EXERCISE DIRECTIONS: Write out all of the lines below, exactly and completely.
━━━━
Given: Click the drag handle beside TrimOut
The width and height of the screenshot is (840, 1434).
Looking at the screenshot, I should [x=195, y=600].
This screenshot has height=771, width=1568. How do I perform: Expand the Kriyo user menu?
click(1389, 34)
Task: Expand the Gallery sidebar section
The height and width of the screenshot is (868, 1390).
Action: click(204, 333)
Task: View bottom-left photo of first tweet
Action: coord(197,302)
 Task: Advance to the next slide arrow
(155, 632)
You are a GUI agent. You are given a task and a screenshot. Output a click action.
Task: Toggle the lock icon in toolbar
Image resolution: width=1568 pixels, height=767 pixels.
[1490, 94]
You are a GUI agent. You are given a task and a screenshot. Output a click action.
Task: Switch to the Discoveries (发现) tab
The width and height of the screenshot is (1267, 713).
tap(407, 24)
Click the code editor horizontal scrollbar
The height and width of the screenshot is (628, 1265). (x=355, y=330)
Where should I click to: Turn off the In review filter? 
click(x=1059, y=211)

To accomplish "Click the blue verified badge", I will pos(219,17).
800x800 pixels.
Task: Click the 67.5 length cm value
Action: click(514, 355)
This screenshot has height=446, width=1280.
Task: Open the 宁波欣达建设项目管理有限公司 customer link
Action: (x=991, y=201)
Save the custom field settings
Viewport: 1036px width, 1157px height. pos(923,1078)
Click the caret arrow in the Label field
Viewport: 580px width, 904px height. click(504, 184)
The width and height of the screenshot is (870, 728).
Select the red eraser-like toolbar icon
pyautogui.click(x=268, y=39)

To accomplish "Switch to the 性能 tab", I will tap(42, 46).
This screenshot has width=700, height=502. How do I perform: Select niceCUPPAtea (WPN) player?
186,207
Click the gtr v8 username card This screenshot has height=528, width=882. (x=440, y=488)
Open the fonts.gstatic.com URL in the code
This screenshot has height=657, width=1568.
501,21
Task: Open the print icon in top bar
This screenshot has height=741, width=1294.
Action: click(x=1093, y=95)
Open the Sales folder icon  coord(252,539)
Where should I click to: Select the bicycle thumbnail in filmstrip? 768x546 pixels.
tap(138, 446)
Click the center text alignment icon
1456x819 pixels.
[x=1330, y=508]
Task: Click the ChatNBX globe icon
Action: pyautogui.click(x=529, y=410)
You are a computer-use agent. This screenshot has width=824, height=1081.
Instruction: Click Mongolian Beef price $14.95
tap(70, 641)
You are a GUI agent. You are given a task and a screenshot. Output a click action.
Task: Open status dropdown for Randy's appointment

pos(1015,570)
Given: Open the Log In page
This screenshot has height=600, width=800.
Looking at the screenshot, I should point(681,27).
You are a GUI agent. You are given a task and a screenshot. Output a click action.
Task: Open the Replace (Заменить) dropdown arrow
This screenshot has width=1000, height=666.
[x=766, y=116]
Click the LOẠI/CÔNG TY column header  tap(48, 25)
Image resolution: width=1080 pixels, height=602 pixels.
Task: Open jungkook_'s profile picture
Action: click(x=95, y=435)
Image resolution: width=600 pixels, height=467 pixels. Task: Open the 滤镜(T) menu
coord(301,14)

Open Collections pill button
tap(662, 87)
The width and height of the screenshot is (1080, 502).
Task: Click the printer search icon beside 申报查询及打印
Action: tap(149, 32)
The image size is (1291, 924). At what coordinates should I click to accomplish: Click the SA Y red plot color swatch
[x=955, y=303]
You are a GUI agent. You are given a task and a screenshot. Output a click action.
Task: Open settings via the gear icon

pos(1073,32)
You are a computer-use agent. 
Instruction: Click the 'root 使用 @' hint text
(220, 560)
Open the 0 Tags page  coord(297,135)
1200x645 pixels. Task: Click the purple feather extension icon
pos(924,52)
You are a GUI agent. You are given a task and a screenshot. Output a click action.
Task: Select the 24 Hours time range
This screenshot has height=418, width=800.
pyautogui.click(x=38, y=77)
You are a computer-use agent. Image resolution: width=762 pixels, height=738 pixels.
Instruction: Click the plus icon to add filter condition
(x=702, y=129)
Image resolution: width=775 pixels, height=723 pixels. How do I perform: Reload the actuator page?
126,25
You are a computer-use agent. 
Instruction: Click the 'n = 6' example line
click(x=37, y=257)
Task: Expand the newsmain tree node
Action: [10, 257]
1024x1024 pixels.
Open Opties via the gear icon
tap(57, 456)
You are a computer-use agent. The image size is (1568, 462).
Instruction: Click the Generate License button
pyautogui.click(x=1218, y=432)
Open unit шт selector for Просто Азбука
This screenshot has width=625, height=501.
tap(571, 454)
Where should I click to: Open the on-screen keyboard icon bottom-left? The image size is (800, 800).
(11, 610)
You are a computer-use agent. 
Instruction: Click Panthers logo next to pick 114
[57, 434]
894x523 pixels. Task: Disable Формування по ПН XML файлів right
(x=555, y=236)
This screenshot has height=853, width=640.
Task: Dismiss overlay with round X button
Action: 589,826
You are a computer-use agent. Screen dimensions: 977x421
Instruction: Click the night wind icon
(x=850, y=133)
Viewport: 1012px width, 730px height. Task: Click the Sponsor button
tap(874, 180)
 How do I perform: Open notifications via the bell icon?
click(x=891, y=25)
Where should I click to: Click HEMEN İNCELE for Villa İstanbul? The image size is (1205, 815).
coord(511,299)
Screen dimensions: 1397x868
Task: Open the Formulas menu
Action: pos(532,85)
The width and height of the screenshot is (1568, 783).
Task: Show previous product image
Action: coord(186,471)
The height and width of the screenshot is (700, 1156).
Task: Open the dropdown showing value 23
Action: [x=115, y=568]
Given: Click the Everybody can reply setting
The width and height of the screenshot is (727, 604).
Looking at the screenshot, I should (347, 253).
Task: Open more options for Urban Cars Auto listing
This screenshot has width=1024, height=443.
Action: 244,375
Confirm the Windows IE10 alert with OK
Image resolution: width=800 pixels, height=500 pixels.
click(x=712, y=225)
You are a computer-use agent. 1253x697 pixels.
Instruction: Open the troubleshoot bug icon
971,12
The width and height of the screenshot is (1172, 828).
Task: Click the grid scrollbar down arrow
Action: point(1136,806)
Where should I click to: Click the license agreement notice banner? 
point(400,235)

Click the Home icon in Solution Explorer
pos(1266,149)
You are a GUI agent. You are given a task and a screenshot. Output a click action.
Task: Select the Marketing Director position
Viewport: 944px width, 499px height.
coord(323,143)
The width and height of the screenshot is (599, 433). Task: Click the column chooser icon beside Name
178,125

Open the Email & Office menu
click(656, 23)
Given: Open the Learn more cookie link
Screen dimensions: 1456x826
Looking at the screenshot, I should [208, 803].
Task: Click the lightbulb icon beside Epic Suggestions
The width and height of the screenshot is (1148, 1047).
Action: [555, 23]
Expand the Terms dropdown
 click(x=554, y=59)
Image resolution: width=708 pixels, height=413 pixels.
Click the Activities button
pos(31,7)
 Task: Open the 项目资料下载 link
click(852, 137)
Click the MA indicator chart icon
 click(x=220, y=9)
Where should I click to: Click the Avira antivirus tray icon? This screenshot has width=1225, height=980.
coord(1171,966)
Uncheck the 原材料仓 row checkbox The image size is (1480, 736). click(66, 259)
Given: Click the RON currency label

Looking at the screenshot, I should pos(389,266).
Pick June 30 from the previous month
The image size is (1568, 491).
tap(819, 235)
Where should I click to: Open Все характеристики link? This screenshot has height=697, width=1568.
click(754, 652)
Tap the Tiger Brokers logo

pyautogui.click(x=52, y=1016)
━━━━
EXERCISE ANSWER:
Given: Click the drag handle beside TrimOut
The width and height of the screenshot is (840, 1434).
Looking at the screenshot, I should [x=195, y=600].
This screenshot has height=771, width=1568. How do I perform: Expand the Kriyo user menu?
click(1389, 34)
Task: Expand the Gallery sidebar section
The height and width of the screenshot is (868, 1390).
Action: click(204, 333)
Task: View bottom-left photo of first tweet
Action: coord(197,302)
 Task: Advance to the next slide arrow
(155, 632)
You are a GUI agent. You are given a task and a screenshot. Output a click action.
Task: Toggle the lock icon in toolbar
Image resolution: width=1568 pixels, height=767 pixels.
[1490, 94]
You are a GUI agent. You are given a task and a screenshot. Output a click action.
Task: Switch to the Discoveries (发现) tab
The width and height of the screenshot is (1267, 713).
tap(407, 24)
Click the code editor horizontal scrollbar
The height and width of the screenshot is (628, 1265). (x=355, y=330)
Where should I click to: Turn off the In review filter? 
click(x=1059, y=211)

To accomplish "Click the blue verified badge", I will pos(219,17).
800x800 pixels.
Task: Click the 67.5 length cm value
Action: click(514, 355)
This screenshot has height=446, width=1280.
Task: Open the 宁波欣达建设项目管理有限公司 customer link
Action: (x=991, y=201)
Save the custom field settings
Viewport: 1036px width, 1157px height. pos(923,1078)
Click the caret arrow in the Label field
Viewport: 580px width, 904px height. click(504, 184)
The width and height of the screenshot is (870, 728).
Select the red eraser-like toolbar icon
pyautogui.click(x=268, y=39)

To accomplish "Switch to the 性能 tab", I will tap(42, 46).
This screenshot has width=700, height=502. How do I perform: Select niceCUPPAtea (WPN) player?
186,207
Click the gtr v8 username card This screenshot has height=528, width=882. (x=440, y=488)
Open the fonts.gstatic.com URL in the code
This screenshot has height=657, width=1568.
501,21
Task: Open the print icon in top bar
This screenshot has height=741, width=1294.
Action: click(x=1093, y=95)
Open the Sales folder icon  coord(252,539)
Where should I click to: Select the bicycle thumbnail in filmstrip? 768x546 pixels.
tap(138, 446)
Click the center text alignment icon
1456x819 pixels.
[x=1330, y=508]
Task: Click the ChatNBX globe icon
Action: pyautogui.click(x=529, y=410)
You are a computer-use agent. This screenshot has width=824, height=1081.
Instruction: Click Mongolian Beef price $14.95
tap(70, 641)
You are a GUI agent. You are given a task and a screenshot. Output a click action.
Task: Open status dropdown for Randy's appointment

pos(1015,570)
Given: Open the Log In page
This screenshot has height=600, width=800.
Looking at the screenshot, I should point(681,27).
You are a GUI agent. You are given a task and a screenshot. Output a click action.
Task: Open the Replace (Заменить) dropdown arrow
This screenshot has width=1000, height=666.
[x=766, y=116]
Click the LOẠI/CÔNG TY column header  tap(48, 25)
Image resolution: width=1080 pixels, height=602 pixels.
Task: Open jungkook_'s profile picture
Action: click(x=95, y=435)
Image resolution: width=600 pixels, height=467 pixels. Task: Open the 滤镜(T) menu
coord(301,14)

Open Collections pill button
tap(662, 87)
The width and height of the screenshot is (1080, 502).
Task: Click the printer search icon beside 申报查询及打印
Action: tap(149, 32)
The image size is (1291, 924). At what coordinates should I click to accomplish: Click the SA Y red plot color swatch
[x=955, y=303]
You are a GUI agent. You are given a task and a screenshot. Output a click action.
Task: Open settings via the gear icon

pos(1073,32)
You are a computer-use agent. 
Instruction: Click the 'root 使用 @' hint text
(220, 560)
Open the 0 Tags page  coord(297,135)
1200x645 pixels. Task: Click the purple feather extension icon
pos(924,52)
You are a GUI agent. You are given a task and a screenshot. Output a click action.
Task: Select the 24 Hours time range
This screenshot has height=418, width=800.
pyautogui.click(x=38, y=77)
You are a computer-use agent. Image resolution: width=762 pixels, height=738 pixels.
Instruction: Click the plus icon to add filter condition
(x=702, y=129)
Image resolution: width=775 pixels, height=723 pixels. How do I perform: Reload the actuator page?
126,25
You are a computer-use agent. 
Instruction: Click the 'n = 6' example line
click(x=37, y=257)
Task: Expand the newsmain tree node
Action: [10, 257]
1024x1024 pixels.
Open Opties via the gear icon
tap(57, 456)
You are a computer-use agent. The image size is (1568, 462).
Instruction: Click the Generate License button
pyautogui.click(x=1218, y=432)
Open unit шт selector for Просто Азбука
This screenshot has width=625, height=501.
tap(571, 454)
Where should I click to: Open the on-screen keyboard icon bottom-left? The image size is (800, 800).
(11, 610)
You are a computer-use agent. 
Instruction: Click Panthers logo next to pick 114
[57, 434]
894x523 pixels. Task: Disable Формування по ПН XML файлів right
(x=555, y=236)
This screenshot has height=853, width=640.
Task: Dismiss overlay with round X button
Action: 589,826
You are a computer-use agent. Screen dimensions: 977x421
Instruction: Click the night wind icon
(x=850, y=133)
Viewport: 1012px width, 730px height. Task: Click the Sponsor button
tap(874, 180)
 How do I perform: Open notifications via the bell icon?
click(x=891, y=25)
Where should I click to: Click HEMEN İNCELE for Villa İstanbul? The image size is (1205, 815).
coord(511,299)
Screen dimensions: 1397x868
Task: Open the Formulas menu
Action: pos(532,85)
The width and height of the screenshot is (1568, 783).
Task: Show previous product image
Action: coord(186,471)
The height and width of the screenshot is (700, 1156).
Task: Open the dropdown showing value 23
Action: [x=115, y=568]
Given: Click the Everybody can reply setting
The width and height of the screenshot is (727, 604).
Looking at the screenshot, I should (347, 253).
Task: Open more options for Urban Cars Auto listing
This screenshot has width=1024, height=443.
Action: 244,375
Confirm the Windows IE10 alert with OK
Image resolution: width=800 pixels, height=500 pixels.
click(x=712, y=225)
You are a computer-use agent. 1253x697 pixels.
Instruction: Open the troubleshoot bug icon
971,12
The width and height of the screenshot is (1172, 828).
Task: Click the grid scrollbar down arrow
Action: point(1136,806)
Where should I click to: Click the license agreement notice banner? 
point(400,235)

Click the Home icon in Solution Explorer
pos(1266,149)
You are a GUI agent. You are given a task and a screenshot. Output a click action.
Task: Select the Marketing Director position
Viewport: 944px width, 499px height.
coord(323,143)
The width and height of the screenshot is (599, 433). Task: Click the column chooser icon beside Name
178,125

Open the Email & Office menu
click(656, 23)
Given: Open the Learn more cookie link
Screen dimensions: 1456x826
Looking at the screenshot, I should [208, 803].
Task: Click the lightbulb icon beside Epic Suggestions
The width and height of the screenshot is (1148, 1047).
Action: [555, 23]
Expand the Terms dropdown
 click(x=554, y=59)
Image resolution: width=708 pixels, height=413 pixels.
Click the Activities button
pos(31,7)
 Task: Open the 项目资料下载 link
click(852, 137)
Click the MA indicator chart icon
 click(x=220, y=9)
Where should I click to: Click the Avira antivirus tray icon? This screenshot has width=1225, height=980.
coord(1171,966)
Uncheck the 原材料仓 row checkbox The image size is (1480, 736). click(66, 259)
Given: Click the RON currency label

Looking at the screenshot, I should pos(389,266).
Pick June 30 from the previous month
The image size is (1568, 491).
tap(819, 235)
Where should I click to: Open Все характеристики link? This screenshot has height=697, width=1568.
click(754, 652)
Tap the Tiger Brokers logo

pyautogui.click(x=52, y=1016)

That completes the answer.